Problem -
Summarize the blog post below in three sentences.

Text -
:::

Bryce telling his story
December 7th, 2008 Posted in Patient BlogsPublished by Bryce
Hello, my name is Bryce. My story involves a long, challenging journey against OCD that I am still on. It is one I would like to tell in the hope of helping other people with this disorder and at the same time, gain some personal therapeutic value from this experience. I have had OCD since the age of five, experiencing many themes from homosexuality and cancer, to self-harm and “morally wrong” thoughts. Most of my symptoms included excessive worrying, mental dialogues, and gastrointestinal issues. I suffered through this quietly and most of my family members thought it was funny and just a phase. No one could have predicted the upcoming trials that lie ahead.
My most recent OCD episode was sparked by the college search. While I was unaware at the time, I was experiencing OCD for a large period of my junior year. In high school, I was an academically astute student. I finished in the top fifteen in a class where eleven of those students were in the top one percent in the nation. My high school was exceptionally competitive when it came to college selection, and this helped pray on my OCD, panic disorder, and social phobia. I went on a campus visit to a liberal arts school in Oregon during early April my senior year. I had a panic attack the entire time and I fell pray to the thinking that told me that “this college wasn’t good enough” and that there were “better options out there for me.” I then had panic attacks every day thinking there was a perfect option out there, and that if I made the wrong choice, I would be a complete failure. My parents forced me to go to a school I only applied to because they wanted me to, and it was close to home. I then demonized that school and felt as if an incoming death was coming.
My situation was magnified by those students that I compared myself with. I went through high amounts of emotional turmoil, because everyone from my best friend to my girlfriend seemed to have found a perfect college and I was a loser left behind. I didn’t want to go to the school I was headed to, and at the same time, all my friends could ever talk about was going away to school. This combination of perceived social pressure and my intense intrusive thoughts ruined my daily life.
Once school got out, I spent most of my time researching schools and my role models and where they went to school. I also began having excessive doubt. I doubted I could achieve my career goals at the school I was headed to. I doubted whether anyone would ever hire me from the school I was going to. Everything just was so “awful” about the school I was heading to. I stopped going outside and spent all of my time on the computer researching. Whenever my friends talked about school, I would leave, and a depression finally set in. My therapist diagnosed me with OCD about halfway through the summer, and my doctor put me on medication. All of the medication I first tried didn’t work and I finally began having suicidal ideation when the time to go to school got closer and closer. I was admitted to the hospital and stayed for two weeks. I finally saw a glimpse of hope, but alas, I was too drugged up to go to school and was forced to stay home.

:::

Supplied data -
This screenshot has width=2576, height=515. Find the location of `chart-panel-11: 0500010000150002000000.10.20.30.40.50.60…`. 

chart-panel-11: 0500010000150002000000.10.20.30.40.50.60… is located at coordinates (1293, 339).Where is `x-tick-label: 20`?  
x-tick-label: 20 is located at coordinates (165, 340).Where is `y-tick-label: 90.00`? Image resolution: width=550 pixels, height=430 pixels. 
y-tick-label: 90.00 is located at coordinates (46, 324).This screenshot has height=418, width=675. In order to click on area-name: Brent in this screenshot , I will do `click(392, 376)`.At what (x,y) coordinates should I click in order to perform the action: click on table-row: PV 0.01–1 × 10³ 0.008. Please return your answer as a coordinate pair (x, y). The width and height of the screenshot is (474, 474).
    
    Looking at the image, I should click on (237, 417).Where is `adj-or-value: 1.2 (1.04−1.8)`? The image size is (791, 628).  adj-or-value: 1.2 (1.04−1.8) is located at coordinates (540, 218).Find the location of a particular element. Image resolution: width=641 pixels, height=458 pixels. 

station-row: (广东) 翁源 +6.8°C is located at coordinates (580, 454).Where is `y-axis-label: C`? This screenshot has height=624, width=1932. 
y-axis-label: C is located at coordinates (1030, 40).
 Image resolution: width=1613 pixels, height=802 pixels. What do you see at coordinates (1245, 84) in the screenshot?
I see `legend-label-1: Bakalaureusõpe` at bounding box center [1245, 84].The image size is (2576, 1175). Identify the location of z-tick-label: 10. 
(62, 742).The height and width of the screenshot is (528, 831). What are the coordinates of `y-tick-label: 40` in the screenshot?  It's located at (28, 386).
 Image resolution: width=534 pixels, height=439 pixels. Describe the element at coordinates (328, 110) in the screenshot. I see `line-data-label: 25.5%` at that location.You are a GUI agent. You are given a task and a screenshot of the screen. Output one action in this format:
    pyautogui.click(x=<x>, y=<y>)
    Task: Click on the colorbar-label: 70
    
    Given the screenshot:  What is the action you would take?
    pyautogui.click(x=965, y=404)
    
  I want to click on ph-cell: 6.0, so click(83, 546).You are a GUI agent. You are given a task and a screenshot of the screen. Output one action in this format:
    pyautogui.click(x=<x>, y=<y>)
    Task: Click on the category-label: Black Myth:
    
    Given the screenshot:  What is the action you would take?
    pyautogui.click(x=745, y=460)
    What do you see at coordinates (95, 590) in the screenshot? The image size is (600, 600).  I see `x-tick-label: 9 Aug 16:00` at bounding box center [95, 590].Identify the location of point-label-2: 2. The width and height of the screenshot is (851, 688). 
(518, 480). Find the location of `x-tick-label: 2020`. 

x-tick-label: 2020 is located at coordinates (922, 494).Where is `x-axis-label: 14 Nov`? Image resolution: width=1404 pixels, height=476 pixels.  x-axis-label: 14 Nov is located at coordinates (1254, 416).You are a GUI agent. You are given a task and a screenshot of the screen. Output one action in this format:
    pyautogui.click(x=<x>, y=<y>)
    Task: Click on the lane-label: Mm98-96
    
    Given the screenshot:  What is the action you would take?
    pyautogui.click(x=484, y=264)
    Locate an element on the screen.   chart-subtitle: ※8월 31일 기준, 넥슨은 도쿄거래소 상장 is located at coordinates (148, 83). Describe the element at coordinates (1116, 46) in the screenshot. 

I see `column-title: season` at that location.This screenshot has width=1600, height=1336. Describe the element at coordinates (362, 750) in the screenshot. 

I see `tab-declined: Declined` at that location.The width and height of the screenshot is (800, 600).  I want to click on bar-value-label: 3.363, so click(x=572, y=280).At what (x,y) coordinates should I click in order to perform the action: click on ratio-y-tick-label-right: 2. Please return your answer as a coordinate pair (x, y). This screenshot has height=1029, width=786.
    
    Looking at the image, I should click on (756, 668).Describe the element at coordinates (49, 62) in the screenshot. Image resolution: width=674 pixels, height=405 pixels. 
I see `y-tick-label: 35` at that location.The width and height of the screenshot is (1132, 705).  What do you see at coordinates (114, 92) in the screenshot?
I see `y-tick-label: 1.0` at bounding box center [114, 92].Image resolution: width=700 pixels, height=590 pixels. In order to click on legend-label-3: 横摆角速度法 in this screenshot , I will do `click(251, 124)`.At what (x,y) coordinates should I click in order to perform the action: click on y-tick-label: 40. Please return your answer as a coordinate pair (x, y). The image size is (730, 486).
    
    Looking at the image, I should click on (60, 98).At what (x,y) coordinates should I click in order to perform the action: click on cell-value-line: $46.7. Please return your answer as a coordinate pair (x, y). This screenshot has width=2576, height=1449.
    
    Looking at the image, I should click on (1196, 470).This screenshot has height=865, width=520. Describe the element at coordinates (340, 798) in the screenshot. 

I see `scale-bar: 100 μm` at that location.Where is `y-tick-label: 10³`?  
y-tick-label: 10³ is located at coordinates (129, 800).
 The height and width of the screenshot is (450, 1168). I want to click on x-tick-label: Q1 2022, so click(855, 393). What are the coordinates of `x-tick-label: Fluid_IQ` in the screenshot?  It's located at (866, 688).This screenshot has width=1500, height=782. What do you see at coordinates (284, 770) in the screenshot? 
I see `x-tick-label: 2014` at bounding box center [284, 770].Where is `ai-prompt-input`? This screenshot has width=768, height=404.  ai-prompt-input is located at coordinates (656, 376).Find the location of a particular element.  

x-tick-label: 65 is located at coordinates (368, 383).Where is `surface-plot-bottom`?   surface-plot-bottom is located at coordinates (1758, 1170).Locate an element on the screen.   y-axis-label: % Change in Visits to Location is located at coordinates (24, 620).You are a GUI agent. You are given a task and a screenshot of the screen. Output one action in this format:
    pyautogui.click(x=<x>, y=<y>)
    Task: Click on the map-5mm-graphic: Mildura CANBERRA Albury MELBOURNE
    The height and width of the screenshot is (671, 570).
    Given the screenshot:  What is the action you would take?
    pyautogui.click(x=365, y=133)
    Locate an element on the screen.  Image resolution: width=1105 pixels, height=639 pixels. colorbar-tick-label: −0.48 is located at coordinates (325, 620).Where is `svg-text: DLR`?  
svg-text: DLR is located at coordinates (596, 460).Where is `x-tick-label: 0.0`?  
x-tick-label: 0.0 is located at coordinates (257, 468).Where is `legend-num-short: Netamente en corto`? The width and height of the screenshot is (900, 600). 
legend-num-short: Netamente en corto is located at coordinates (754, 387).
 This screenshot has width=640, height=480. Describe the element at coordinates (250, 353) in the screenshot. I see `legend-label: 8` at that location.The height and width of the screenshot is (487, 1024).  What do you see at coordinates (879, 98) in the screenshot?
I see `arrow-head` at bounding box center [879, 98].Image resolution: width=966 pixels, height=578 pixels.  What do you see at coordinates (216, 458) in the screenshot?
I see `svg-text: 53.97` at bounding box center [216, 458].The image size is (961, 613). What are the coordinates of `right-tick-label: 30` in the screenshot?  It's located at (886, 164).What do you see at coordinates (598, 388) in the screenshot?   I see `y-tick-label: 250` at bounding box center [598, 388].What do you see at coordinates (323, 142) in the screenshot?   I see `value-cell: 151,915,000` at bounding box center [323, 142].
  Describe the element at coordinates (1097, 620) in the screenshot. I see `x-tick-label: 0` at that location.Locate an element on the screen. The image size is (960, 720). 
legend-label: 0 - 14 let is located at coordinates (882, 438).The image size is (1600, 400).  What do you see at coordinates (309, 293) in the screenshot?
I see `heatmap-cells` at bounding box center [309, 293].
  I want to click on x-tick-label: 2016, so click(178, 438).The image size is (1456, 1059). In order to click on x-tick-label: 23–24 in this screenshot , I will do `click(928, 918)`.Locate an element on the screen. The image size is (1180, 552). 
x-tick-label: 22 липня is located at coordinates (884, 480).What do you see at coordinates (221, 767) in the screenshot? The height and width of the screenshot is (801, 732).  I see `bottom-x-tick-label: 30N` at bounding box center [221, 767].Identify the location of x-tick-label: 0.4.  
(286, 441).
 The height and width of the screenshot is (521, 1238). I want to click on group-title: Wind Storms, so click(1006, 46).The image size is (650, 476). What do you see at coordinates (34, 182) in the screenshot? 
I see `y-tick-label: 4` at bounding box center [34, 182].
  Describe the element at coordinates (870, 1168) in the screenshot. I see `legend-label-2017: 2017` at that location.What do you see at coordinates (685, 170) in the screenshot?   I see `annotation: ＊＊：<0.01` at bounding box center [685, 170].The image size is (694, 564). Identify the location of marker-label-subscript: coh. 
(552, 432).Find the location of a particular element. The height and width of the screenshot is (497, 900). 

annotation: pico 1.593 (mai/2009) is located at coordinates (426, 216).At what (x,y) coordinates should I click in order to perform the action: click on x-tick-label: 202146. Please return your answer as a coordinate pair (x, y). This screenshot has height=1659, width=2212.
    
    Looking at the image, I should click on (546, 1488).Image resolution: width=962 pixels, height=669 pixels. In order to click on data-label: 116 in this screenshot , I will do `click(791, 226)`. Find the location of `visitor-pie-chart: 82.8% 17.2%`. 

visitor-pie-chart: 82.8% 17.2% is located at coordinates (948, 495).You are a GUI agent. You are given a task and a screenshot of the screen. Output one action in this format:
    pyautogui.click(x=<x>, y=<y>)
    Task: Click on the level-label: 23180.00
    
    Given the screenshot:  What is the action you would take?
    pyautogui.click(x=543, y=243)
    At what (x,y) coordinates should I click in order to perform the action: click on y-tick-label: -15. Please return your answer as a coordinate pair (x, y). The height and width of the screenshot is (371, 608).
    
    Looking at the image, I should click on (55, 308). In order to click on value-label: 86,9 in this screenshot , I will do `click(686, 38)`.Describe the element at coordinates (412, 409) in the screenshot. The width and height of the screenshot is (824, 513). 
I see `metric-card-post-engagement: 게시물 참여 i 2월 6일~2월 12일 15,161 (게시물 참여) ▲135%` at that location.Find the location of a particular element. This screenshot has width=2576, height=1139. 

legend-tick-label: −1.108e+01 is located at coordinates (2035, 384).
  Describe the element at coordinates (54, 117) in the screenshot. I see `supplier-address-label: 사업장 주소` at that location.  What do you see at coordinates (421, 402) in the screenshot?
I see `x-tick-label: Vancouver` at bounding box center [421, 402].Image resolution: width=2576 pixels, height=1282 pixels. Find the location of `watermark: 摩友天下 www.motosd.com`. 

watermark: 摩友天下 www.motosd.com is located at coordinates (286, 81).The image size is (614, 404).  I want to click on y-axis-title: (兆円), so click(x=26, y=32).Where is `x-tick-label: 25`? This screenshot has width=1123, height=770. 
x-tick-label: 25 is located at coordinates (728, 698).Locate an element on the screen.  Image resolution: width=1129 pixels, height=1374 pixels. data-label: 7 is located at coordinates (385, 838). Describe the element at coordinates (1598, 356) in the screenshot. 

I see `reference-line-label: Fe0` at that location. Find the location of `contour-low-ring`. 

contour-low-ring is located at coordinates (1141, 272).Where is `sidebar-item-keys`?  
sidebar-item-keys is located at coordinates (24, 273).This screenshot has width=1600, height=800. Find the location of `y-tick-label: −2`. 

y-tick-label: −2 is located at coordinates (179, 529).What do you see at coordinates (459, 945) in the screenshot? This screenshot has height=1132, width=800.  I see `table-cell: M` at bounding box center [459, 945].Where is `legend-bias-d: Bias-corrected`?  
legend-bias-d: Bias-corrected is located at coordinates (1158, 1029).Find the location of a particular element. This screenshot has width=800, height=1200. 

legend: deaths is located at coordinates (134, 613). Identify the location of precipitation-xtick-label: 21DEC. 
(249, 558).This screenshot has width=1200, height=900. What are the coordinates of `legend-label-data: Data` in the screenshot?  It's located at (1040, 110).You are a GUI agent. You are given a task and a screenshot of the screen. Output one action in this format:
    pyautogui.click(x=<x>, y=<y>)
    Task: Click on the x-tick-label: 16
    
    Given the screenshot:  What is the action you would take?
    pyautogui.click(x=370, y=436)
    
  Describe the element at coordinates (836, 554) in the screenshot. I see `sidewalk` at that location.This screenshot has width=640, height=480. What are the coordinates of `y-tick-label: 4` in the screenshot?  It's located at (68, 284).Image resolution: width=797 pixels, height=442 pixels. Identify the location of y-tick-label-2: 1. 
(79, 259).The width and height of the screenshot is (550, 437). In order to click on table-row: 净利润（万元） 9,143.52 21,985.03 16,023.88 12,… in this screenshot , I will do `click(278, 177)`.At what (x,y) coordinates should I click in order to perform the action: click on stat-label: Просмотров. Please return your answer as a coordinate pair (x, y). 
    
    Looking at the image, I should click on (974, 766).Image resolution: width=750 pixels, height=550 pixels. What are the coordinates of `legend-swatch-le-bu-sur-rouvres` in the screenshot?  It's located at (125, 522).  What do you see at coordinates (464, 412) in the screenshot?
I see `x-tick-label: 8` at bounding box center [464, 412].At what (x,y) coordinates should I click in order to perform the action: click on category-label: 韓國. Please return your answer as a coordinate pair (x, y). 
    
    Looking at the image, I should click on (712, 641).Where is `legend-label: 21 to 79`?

:::

Solution to this task -
Bryce, who has had OCD since the age of five, tells of an ongoing struggle with the disorder in the hope of helping others who have it. The college search set off a recent episode of daily panic attacks and intrusive thoughts that the school Bryce was headed to was not good enough, and comparisons with friends who seemed to have found perfect colleges made it worse. That summer Bryce withdrew into researching schools, became depressed, was diagnosed with OCD and put on medication, and after suicidal ideation spent two weeks in the hospital but was then too drugged up to go to school.